Stored data entries
- - -

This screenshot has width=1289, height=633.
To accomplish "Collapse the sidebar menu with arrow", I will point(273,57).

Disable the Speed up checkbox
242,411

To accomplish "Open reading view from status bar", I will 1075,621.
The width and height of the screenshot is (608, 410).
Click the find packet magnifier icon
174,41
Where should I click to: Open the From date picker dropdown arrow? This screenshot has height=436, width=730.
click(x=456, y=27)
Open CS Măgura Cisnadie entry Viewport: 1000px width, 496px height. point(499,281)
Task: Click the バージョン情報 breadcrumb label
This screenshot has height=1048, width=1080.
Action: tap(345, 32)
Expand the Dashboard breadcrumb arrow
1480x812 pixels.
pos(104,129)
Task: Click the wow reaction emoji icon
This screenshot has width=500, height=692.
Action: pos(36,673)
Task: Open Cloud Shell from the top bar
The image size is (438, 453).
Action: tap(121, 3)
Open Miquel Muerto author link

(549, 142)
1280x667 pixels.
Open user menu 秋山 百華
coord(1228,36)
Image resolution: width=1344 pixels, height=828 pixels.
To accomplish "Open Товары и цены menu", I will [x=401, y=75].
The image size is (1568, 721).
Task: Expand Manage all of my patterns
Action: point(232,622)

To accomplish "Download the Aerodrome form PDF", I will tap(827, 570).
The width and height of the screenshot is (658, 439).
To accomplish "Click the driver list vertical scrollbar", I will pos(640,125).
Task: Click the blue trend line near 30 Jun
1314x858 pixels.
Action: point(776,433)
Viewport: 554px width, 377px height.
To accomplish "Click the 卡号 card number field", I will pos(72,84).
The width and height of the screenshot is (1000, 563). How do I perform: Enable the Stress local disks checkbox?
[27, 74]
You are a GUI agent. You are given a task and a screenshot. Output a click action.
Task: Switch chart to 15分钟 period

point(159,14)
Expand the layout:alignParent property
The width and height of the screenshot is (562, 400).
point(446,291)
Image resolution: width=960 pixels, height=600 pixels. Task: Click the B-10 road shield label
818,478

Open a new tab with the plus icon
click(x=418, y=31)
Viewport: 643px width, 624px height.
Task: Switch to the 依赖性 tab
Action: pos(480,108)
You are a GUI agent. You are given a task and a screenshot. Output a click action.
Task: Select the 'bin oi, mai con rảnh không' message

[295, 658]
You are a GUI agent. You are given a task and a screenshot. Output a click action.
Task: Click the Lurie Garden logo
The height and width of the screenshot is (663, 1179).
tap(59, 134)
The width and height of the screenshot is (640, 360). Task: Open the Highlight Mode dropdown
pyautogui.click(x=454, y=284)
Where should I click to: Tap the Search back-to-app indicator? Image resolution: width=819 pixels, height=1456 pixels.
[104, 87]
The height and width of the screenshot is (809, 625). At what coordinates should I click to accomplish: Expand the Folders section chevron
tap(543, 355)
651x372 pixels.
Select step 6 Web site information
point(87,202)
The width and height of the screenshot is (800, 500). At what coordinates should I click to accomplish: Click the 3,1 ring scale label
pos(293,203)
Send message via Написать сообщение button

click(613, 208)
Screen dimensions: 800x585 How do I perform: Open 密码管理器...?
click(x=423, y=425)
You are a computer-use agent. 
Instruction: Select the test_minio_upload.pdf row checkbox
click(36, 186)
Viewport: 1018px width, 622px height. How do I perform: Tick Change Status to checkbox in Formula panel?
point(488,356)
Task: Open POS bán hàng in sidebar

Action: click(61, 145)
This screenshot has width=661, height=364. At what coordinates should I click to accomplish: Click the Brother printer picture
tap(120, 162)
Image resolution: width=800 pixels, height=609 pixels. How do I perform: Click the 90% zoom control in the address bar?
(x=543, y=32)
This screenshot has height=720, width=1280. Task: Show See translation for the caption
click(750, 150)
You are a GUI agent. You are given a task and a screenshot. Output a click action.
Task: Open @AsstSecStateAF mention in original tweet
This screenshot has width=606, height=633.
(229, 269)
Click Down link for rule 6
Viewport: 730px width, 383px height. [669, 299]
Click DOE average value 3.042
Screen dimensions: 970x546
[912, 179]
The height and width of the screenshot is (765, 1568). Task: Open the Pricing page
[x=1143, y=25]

- - -

→ YOUR GOAL: Restate the records above word for word, omitting nothing.

→ FINISHED EXERCISE:
This screenshot has width=1289, height=633.
To accomplish "Collapse the sidebar menu with arrow", I will point(273,57).

Disable the Speed up checkbox
242,411

To accomplish "Open reading view from status bar", I will 1075,621.
The width and height of the screenshot is (608, 410).
Click the find packet magnifier icon
174,41
Where should I click to: Open the From date picker dropdown arrow? This screenshot has height=436, width=730.
click(x=456, y=27)
Open CS Măgura Cisnadie entry Viewport: 1000px width, 496px height. point(499,281)
Task: Click the バージョン情報 breadcrumb label
This screenshot has height=1048, width=1080.
Action: tap(345, 32)
Expand the Dashboard breadcrumb arrow
1480x812 pixels.
pos(104,129)
Task: Click the wow reaction emoji icon
This screenshot has width=500, height=692.
Action: pos(36,673)
Task: Open Cloud Shell from the top bar
The image size is (438, 453).
Action: tap(121, 3)
Open Miquel Muerto author link

(549, 142)
1280x667 pixels.
Open user menu 秋山 百華
coord(1228,36)
Image resolution: width=1344 pixels, height=828 pixels.
To accomplish "Open Товары и цены menu", I will [x=401, y=75].
The image size is (1568, 721).
Task: Expand Manage all of my patterns
Action: point(232,622)

To accomplish "Download the Aerodrome form PDF", I will tap(827, 570).
The width and height of the screenshot is (658, 439).
To accomplish "Click the driver list vertical scrollbar", I will pos(640,125).
Task: Click the blue trend line near 30 Jun
1314x858 pixels.
Action: point(776,433)
Viewport: 554px width, 377px height.
To accomplish "Click the 卡号 card number field", I will pos(72,84).
The width and height of the screenshot is (1000, 563). How do I perform: Enable the Stress local disks checkbox?
[27, 74]
You are a GUI agent. You are given a task and a screenshot. Output a click action.
Task: Switch chart to 15分钟 period

point(159,14)
Expand the layout:alignParent property
The width and height of the screenshot is (562, 400).
point(446,291)
Image resolution: width=960 pixels, height=600 pixels. Task: Click the B-10 road shield label
818,478

Open a new tab with the plus icon
click(x=418, y=31)
Viewport: 643px width, 624px height.
Task: Switch to the 依赖性 tab
Action: pos(480,108)
You are a GUI agent. You are given a task and a screenshot. Output a click action.
Task: Select the 'bin oi, mai con rảnh không' message

[295, 658]
You are a GUI agent. You are given a task and a screenshot. Output a click action.
Task: Click the Lurie Garden logo
The height and width of the screenshot is (663, 1179).
tap(59, 134)
The width and height of the screenshot is (640, 360). Task: Open the Highlight Mode dropdown
pyautogui.click(x=454, y=284)
Where should I click to: Tap the Search back-to-app indicator? Image resolution: width=819 pixels, height=1456 pixels.
[104, 87]
The height and width of the screenshot is (809, 625). At what coordinates should I click to accomplish: Expand the Folders section chevron
tap(543, 355)
651x372 pixels.
Select step 6 Web site information
point(87,202)
The width and height of the screenshot is (800, 500). At what coordinates should I click to accomplish: Click the 3,1 ring scale label
pos(293,203)
Send message via Написать сообщение button

click(613, 208)
Screen dimensions: 800x585 How do I perform: Open 密码管理器...?
click(x=423, y=425)
You are a computer-use agent. 
Instruction: Select the test_minio_upload.pdf row checkbox
click(36, 186)
Viewport: 1018px width, 622px height. How do I perform: Tick Change Status to checkbox in Formula panel?
point(488,356)
Task: Open POS bán hàng in sidebar

Action: click(61, 145)
This screenshot has width=661, height=364. At what coordinates should I click to accomplish: Click the Brother printer picture
tap(120, 162)
Image resolution: width=800 pixels, height=609 pixels. How do I perform: Click the 90% zoom control in the address bar?
(x=543, y=32)
This screenshot has height=720, width=1280. Task: Show See translation for the caption
click(750, 150)
You are a GUI agent. You are given a task and a screenshot. Output a click action.
Task: Open @AsstSecStateAF mention in original tweet
This screenshot has width=606, height=633.
(229, 269)
Click Down link for rule 6
Viewport: 730px width, 383px height. [669, 299]
Click DOE average value 3.042
Screen dimensions: 970x546
[912, 179]
The height and width of the screenshot is (765, 1568). Task: Open the Pricing page
[x=1143, y=25]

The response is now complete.